Flow cytometry has been instrumental in rapid analysis of single cells since the 1970s. One of the common approaches is the immunofluorescence study involving labeling of cells with antibodies conjugated to organic fluorophores. More recently, as the application of flow cytometry extended from simple cell detection to single-cell proteomic analysis, the need of determining the actual number of antigens in a single cell has driven the flow cytomery technique towards a quantitative methodology. However, organic fluorophores are challenging to use as probes for quantitative detection due to the lack of photostability and of quantitative fluorescence standards. National Institute of Standards and Technologies (NIST) provides a set of fluorescein isothiocyanate (FITC) labeled beads, RM 8640, which is the only nationally recognized fluorescent particle standard. On the other hand, optical characteristics of semiconductor nanocrystals or quantum dots or QDs are superior to traditional dye molecules for the use as tags for biological and chemical fluorescent sensors and detectors.
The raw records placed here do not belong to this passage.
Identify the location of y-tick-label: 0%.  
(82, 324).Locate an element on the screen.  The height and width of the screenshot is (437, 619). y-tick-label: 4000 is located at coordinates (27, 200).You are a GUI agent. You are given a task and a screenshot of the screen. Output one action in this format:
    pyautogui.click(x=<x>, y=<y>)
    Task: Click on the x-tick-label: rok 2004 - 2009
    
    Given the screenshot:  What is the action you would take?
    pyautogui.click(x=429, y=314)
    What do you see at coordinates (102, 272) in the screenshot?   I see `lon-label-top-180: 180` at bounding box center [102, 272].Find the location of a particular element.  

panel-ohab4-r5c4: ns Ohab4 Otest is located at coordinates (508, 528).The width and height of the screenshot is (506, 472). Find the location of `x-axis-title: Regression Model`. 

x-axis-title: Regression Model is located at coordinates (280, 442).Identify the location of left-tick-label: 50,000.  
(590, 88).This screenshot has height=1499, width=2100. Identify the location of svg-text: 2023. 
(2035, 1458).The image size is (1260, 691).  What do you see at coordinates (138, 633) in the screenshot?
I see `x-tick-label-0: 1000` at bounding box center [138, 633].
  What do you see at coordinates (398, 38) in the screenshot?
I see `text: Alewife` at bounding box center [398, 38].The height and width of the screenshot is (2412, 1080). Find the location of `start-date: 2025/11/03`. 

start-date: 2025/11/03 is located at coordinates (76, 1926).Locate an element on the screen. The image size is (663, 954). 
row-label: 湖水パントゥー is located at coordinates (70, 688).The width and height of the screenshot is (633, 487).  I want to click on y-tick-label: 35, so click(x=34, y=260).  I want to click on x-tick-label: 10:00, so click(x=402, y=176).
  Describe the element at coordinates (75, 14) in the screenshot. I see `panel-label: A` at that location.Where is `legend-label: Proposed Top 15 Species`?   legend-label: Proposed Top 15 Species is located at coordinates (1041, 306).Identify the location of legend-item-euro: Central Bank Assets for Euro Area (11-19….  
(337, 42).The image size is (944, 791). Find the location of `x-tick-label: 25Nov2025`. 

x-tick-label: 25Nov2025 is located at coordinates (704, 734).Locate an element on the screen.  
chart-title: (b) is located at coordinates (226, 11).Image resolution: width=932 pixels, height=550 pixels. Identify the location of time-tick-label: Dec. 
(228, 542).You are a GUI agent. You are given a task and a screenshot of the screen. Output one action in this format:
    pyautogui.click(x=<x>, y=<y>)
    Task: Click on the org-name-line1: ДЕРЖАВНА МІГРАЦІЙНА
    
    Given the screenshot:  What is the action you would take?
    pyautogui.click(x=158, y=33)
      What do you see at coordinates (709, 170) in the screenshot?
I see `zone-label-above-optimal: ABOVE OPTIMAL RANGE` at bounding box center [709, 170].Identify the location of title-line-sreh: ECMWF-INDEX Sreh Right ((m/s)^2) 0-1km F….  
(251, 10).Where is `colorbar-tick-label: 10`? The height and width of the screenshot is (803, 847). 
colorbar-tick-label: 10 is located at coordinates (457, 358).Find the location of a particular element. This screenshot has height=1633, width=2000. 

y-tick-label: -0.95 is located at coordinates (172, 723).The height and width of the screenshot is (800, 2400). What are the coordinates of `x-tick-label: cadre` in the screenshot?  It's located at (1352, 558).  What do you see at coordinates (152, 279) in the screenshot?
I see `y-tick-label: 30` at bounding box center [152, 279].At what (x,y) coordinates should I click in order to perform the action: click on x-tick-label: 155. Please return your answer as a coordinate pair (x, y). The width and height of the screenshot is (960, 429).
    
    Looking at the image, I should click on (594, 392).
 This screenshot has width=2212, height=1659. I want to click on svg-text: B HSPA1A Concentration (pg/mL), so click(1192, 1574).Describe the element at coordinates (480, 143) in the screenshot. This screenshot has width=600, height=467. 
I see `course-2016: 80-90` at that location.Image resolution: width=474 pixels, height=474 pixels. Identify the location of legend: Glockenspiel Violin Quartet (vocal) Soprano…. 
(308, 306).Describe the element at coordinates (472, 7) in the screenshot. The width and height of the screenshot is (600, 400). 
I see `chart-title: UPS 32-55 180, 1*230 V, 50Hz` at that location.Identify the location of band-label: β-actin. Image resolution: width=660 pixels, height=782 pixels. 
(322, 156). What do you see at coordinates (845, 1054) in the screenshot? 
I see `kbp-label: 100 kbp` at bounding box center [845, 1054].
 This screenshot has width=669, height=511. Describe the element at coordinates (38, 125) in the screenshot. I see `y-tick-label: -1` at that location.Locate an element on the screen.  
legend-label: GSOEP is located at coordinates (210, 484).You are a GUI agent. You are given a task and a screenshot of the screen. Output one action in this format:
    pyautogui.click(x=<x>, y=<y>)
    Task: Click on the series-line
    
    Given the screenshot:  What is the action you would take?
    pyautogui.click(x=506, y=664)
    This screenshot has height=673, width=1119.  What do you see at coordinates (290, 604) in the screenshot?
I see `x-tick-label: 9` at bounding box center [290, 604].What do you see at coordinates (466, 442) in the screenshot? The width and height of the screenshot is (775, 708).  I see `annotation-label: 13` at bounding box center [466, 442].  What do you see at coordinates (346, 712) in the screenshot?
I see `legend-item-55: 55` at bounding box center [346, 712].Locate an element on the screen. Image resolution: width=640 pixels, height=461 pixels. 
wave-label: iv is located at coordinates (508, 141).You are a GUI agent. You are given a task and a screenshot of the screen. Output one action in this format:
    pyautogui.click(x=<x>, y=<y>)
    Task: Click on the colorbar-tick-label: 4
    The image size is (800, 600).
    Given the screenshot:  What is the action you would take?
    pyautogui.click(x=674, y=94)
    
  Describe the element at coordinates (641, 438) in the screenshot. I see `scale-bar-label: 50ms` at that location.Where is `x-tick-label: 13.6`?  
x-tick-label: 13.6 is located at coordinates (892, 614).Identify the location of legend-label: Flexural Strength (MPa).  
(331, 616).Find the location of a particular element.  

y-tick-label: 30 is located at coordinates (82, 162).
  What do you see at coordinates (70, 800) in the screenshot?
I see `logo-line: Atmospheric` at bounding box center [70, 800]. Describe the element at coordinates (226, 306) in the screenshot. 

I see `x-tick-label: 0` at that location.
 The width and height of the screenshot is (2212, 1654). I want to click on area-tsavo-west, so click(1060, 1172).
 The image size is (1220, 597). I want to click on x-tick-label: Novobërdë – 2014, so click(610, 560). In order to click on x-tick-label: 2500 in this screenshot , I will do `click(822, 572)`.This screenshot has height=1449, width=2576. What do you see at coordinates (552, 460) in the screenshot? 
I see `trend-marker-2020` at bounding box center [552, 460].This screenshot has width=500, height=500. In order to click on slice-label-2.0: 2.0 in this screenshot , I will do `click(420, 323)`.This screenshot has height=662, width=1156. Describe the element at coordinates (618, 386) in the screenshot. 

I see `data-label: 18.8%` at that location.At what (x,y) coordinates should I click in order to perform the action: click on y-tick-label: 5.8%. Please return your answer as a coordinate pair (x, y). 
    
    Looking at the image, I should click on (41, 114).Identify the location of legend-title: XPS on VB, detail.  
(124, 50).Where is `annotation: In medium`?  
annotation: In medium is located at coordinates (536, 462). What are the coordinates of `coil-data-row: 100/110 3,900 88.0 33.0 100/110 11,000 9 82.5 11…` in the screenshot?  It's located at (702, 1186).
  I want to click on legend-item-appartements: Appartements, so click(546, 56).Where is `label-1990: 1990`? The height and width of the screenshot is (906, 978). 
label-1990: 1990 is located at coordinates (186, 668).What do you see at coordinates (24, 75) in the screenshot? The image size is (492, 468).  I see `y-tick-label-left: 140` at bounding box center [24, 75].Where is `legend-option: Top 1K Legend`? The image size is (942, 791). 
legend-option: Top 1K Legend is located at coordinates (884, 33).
Compelling advantages of QDs include long photostability, broad spectral coverage, easy excitation, and suitability for multiplexed sensing. Recently, novel surface coatings have been developed to render QDs water soluble and bio-conjugation ready, leading to their use as fluorescent tags and sensors for a variety of biological applications including immunolabeling of cells. Here, we describe our approach of using fluorescent semiconductor QDs as a novel tool for quantitative flow cytometry detection. Our strategy involves the development of immuno-labeled QD-conjugated silica beads as "biomimetic cells." In addition to flow cytometry, the QD-conjugated silica beads were characterized by fluorescence microscopy to quantitate the number of QDs attached to a single silica bead. Our approach enables flow cytometry analysis to be highly sensitive, quantitative, and encompass a wide dynamic range of fluorescence detection. Quantitative aspects of the proposed flow cytometery-based approach for measurement of the QD-based biomimetic samples are discussed.